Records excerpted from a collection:
- Opening Delimiter -

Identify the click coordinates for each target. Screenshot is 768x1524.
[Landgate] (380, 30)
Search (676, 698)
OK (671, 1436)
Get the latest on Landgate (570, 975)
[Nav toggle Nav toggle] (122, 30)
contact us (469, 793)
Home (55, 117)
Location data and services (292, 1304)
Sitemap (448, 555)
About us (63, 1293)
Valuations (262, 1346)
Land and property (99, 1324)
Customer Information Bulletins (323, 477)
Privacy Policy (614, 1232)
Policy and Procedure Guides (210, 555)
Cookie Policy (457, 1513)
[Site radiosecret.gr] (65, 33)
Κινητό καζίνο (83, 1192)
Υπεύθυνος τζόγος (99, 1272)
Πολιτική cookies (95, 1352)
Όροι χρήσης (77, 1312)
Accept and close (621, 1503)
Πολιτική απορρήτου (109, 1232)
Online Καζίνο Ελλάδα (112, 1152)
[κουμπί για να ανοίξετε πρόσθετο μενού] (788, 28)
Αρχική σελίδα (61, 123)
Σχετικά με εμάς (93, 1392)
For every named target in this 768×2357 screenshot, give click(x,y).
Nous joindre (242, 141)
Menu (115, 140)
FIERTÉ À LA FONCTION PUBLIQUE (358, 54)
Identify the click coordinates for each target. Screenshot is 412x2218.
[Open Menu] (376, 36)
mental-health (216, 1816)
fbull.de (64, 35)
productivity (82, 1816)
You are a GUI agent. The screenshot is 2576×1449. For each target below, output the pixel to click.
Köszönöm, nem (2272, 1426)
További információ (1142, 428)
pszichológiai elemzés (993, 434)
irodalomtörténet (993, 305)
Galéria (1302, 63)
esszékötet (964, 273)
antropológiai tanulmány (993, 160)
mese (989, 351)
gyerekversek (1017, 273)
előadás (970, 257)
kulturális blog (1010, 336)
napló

- Closing Delimiter -

» **WHAT TO DO**:
No line may be altered or left out when the data is written out.

» **TASK SOLUTION**:
Identify the click coordinates for each target. Screenshot is 768x1524.
[Landgate] (380, 30)
Search (676, 698)
OK (671, 1436)
Get the latest on Landgate (570, 975)
[Nav toggle Nav toggle] (122, 30)
contact us (469, 793)
Home (55, 117)
Location data and services (292, 1304)
Sitemap (448, 555)
About us (63, 1293)
Valuations (262, 1346)
Land and property (99, 1324)
Customer Information Bulletins (323, 477)
Privacy Policy (614, 1232)
Policy and Procedure Guides (210, 555)
Cookie Policy (457, 1513)
[Site radiosecret.gr] (65, 33)
Κινητό καζίνο (83, 1192)
Υπεύθυνος τζόγος (99, 1272)
Πολιτική cookies (95, 1352)
Όροι χρήσης (77, 1312)
Accept and close (621, 1503)
Πολιτική απορρήτου (109, 1232)
Online Καζίνο Ελλάδα (112, 1152)
[κουμπί για να ανοίξετε πρόσθετο μενού] (788, 28)
Αρχική σελίδα (61, 123)
Σχετικά με εμάς (93, 1392)
For every named target in this 768×2357 screenshot, give click(x,y).
Nous joindre (242, 141)
Menu (115, 140)
FIERTÉ À LA FONCTION PUBLIQUE (358, 54)
Identify the click coordinates for each target. Screenshot is 412x2218.
[Open Menu] (376, 36)
mental-health (216, 1816)
fbull.de (64, 35)
productivity (82, 1816)
You are a GUI agent. The screenshot is 2576×1449. For each target below, output the pixel to click.
Köszönöm, nem (2272, 1426)
További információ (1142, 428)
pszichológiai elemzés (993, 434)
irodalomtörténet (993, 305)
Galéria (1302, 63)
esszékötet (964, 273)
antropológiai tanulmány (993, 160)
mese (989, 351)
gyerekversek (1017, 273)
előadás (970, 257)
kulturális blog (1010, 336)
napló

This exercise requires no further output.